Sometimes the villains on "Criminal Minds" take to violence because they can't get what they want, but others use their natural charisma to get everything they could possibly desire. It's the latter category that fits the cult leader and con artist played by Grant Show of "Melrose Place" and the "Dynasty" reboot.

The Season 10 episode "The Forever People" has a lot going on: There's a cult, lead by the "charismatic psychopath" — as Kate (Jennifer Love Hewitt) calls him — Colton Grant, a serial killer he's put in charge of the cult's children, a father infiltrating the cult to find his kid, and JJ (A.J. Cook) associating the whole thing with her own serious trauma.

Viewers learn by the end that while Grant likes to freeze people to induce near death experiences and level them up though his ranks, the killer, Jon (Ptolemy Slocum), apparently enjoys freezing people to death because of some vague issues from his childhood. So, he takes the cult members that want to leave and murders them in his own freezing chamber. Grant, however, has nothing to do with that.

Colton Grant is a generic cult leader with one weird method of control

Colton Grant isn't interested in killing people, but controlling them. He promises his cult members that he has special knowledge, but deprives them of protein to keep them from thinking clearly. He also makes them donate money to the cult regularly and calls them his "flock." Plus, he puts them through a near-death experience to invoke a sense of rebirth and adoration. However, once the BAU determines that he isn't responsible for any deaths, it becomes unclear what happens to him and his cult.

**Extracted material:**
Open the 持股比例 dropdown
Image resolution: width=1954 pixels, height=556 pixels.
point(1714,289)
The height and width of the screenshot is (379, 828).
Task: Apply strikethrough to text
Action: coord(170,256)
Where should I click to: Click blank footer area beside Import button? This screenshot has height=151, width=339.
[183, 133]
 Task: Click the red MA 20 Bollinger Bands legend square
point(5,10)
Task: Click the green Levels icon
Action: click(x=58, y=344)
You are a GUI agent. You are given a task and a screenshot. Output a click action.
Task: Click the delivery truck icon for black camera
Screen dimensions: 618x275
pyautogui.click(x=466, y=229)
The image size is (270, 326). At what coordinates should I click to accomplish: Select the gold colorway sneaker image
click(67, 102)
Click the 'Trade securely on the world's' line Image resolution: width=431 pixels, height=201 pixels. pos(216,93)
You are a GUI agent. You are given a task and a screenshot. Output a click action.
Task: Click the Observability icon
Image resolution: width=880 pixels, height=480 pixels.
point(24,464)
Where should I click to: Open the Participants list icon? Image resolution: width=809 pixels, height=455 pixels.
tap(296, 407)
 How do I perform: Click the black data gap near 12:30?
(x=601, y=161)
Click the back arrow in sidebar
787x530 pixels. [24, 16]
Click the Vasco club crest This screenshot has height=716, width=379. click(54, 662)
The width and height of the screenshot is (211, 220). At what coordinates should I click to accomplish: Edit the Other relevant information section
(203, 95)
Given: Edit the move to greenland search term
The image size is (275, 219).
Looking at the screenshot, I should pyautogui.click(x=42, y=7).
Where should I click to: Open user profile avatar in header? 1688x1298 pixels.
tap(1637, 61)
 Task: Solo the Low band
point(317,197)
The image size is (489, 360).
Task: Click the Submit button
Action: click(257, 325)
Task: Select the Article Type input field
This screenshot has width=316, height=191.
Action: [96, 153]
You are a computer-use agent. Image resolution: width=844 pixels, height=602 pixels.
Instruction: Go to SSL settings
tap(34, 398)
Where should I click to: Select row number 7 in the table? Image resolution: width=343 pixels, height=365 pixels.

**Task instructions:**
(A) Do the following statements agree with the text about the "Criminal Minds" episode "The Forever People"? For each, answer yes or no and quote the deciding words of the text.
(i) Jon freezes people to death.
(ii) Colton Grant is responsible for murdering the cult members who want to leave.
(iii) Colton Grant feeds his cult members extra protein.
(B) Continue the text about the "Criminal Minds" cult leader Colton Grant from its last sentence.

**List of answers:**
(A)
(i) Yes: "the killer, Jon (Ptolemy Slocum), apparently enjoys freezing people to death"
(ii) No: "Grant, however, has nothing to do with that."
(iii) No: "deprives them of protein to keep them from thinking clearly"

(B)
"The Forever People" spends more time focused on JJ's trauma from being tortured by Tivon Askari (Faran Tahir) a year prior than on the motivations of the killer or cult leader. You don't learn many particulars about Grant; he's simply presented as a psychopath who manipulates people to his will. He craves the power he holds over the cult members and wants them to look to him as a leader. He's simply using people to get what he wants.

Grant is not the first cult leader who appeared on the series — one of the best "Criminal Minds" episodes is about a different cult — but he doesn't really set himself apart beyond his trick of nearly freezing people to death.